[personal profile] taotie
Yesterday I attended a community picnic and brought, as I usually try to do, some of my zines, as well as zine-making materials. I do it for a selfish reason -- because bringing an activity is usually a good way to talk to new people (great tip for folks with social anxiety) -- but also because I genuinely love to introduce people to this low effort method of creating art, and because I love to make a little art project alongside other people making their own little art projects. One of the zines I brought along was one I made about making art for oneself and one's own satisfaction, which I felt was an appropriate theme for the activity, and many were encouraged by this idea. I was excited and happy to see folks actually engaging with their thoughts, feelings, and ideas to make their own little zines to take home -- and it made me think of the ripple effects of this, the perhaps long-term implications of teaching folks how to harness an outlet for expression.

Zines may seem a little frivolous to the uninitiated, but as any knowledgeable zine maker or collector knows, zines cover a broad array of themes and topics, and many are even educational. They have certainly been helpful to the trans and disabled communities, whose health is often ignored and sidelined by mainstream medical establishment, and so must trade information along informal networks. Still, I thought about how any amount of text can be tough to read these days -- even for me -- in a media environment of short-form video, which is how many zines and books with important information gets left by the wayside. Is video now the best way to communicate information? I thought about the futility of zinesters trying to make COVID public health information more accessible, only to be ignored by those they're trying to educate.

What if we could think of zines in a different light -- not as information receptacle, but as a method? I've been seeing a lot more YouTube videos and tweets about how to "fix your brain" and retrain it to hold deep focus -- so that we can watch longer movies, read more difficult books, etc. There were quite a few picnic attendees who read through my text-heavy "Start Making Art For Yourself" zine right there on the spot, and completed their own zine not long after. Clearly there is interest and drive to read, and perhaps even more so, to create something with one's own hands.
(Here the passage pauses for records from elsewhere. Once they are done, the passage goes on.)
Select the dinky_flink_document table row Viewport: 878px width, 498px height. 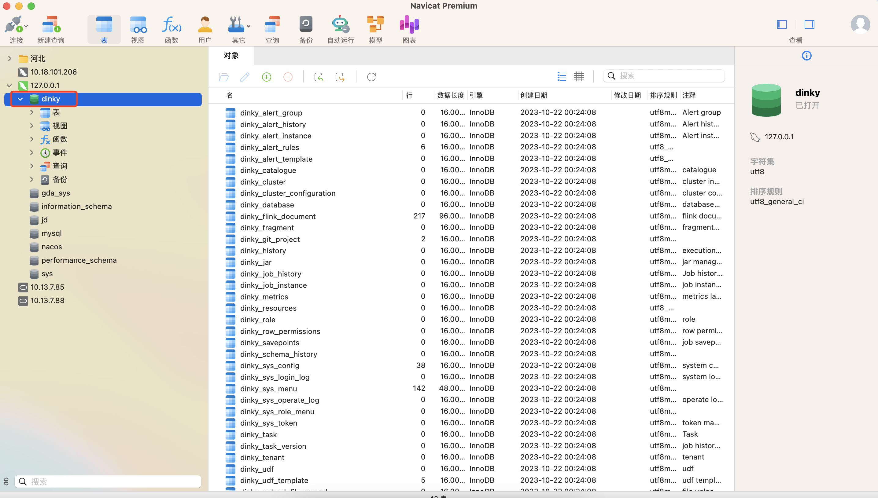click(x=277, y=216)
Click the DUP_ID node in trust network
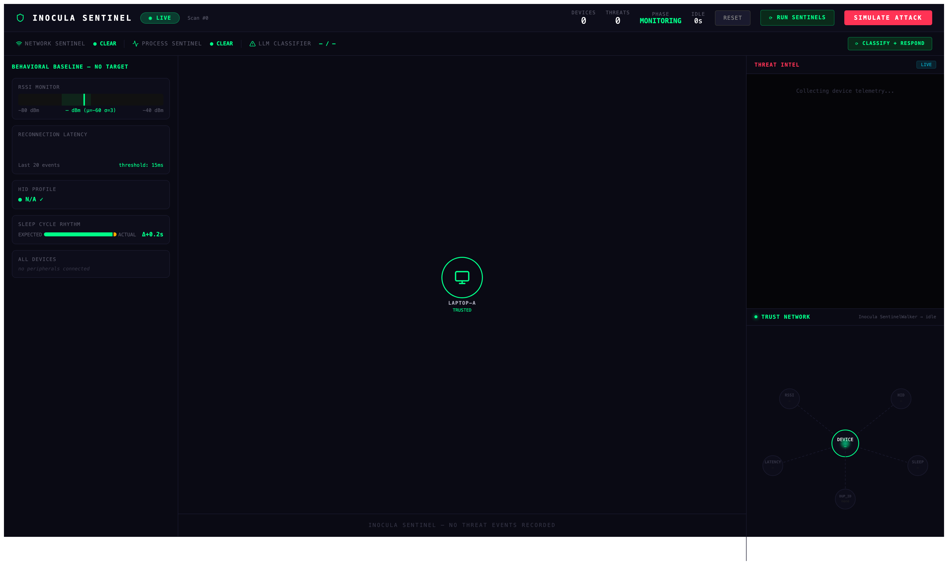 (x=845, y=499)
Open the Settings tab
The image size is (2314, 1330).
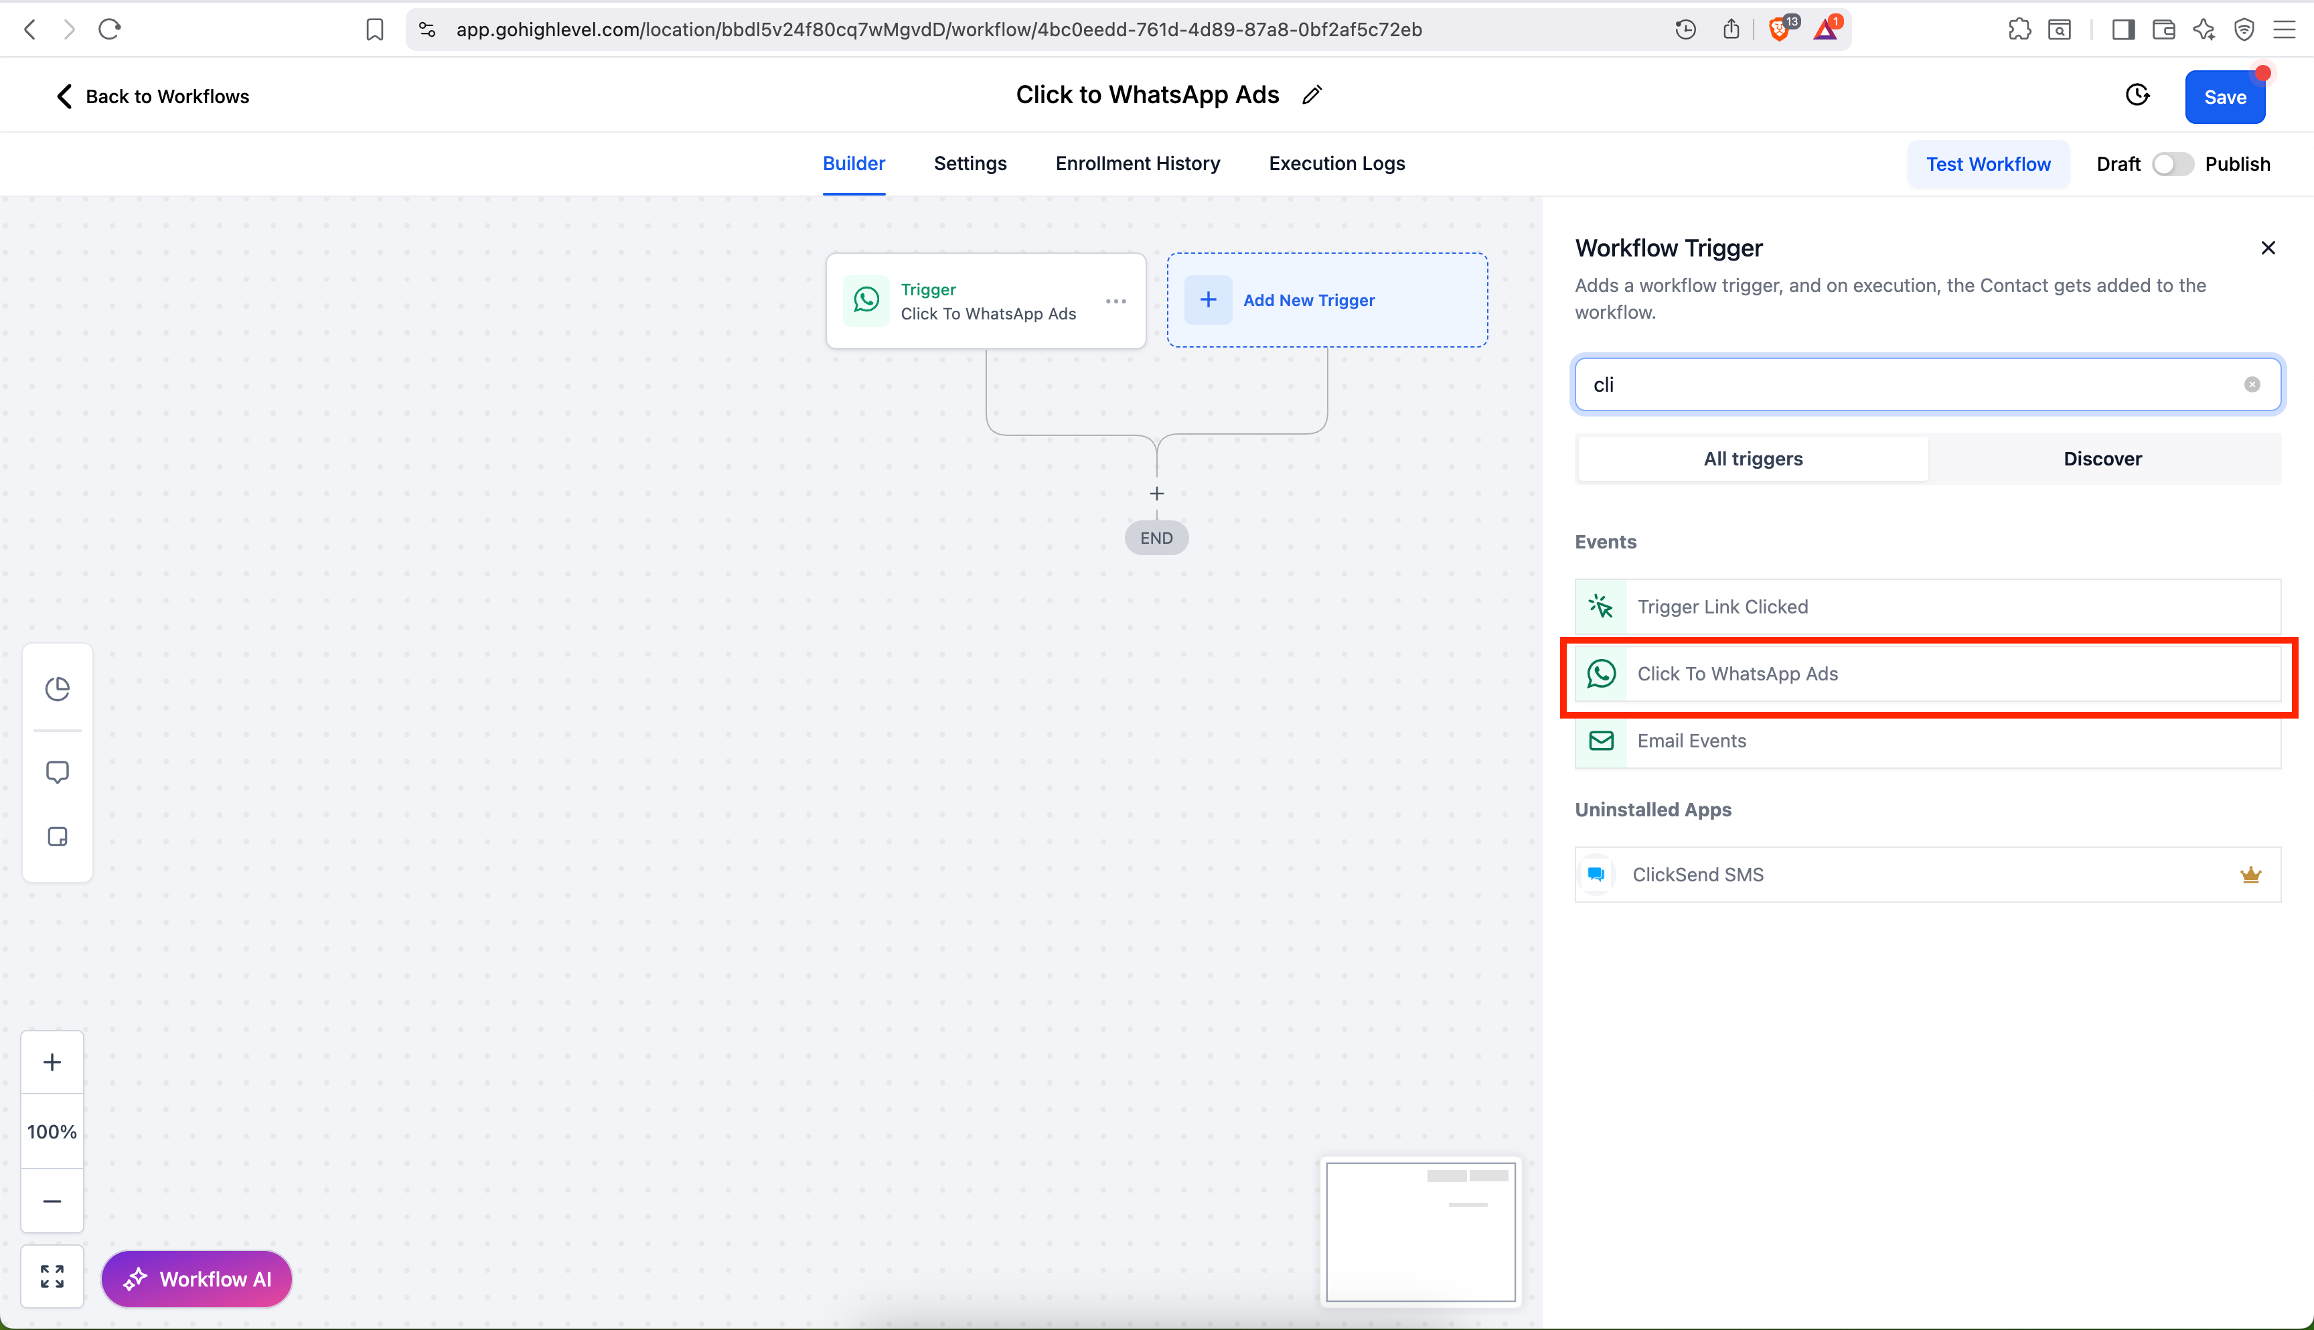click(x=970, y=164)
If you think of zines as small, little books, then perhaps zines can be use as a retraining tool for those who wish to read (and write!) longer books but presently feel unable to. You can read a zine, even one that is text-heavy and 30 pages long, easily within an hour. Make it a goal to read one zine per day, even per week. Something is better than nothing. And maybe you can resolve to make one per week as well. I pitched zine-making to some of the picnic attendees as the perfect project for ADHD satisfaction -- you can see an entire project from beginning to end in as little as 20 minutes if you so please, but even the more complex zines take just a few hours. As I once learned from other artists long ago, training yourself to finish projects is just as important as training yourself on technical skill, maybe even more so. The effects here will be cumulative. The more you read and the more you make, the more you will be able to regain your attentiveness for the world, to reject the fast-paced and overwhelming glut of the attention economy, and the more time and energy you will have for your own life.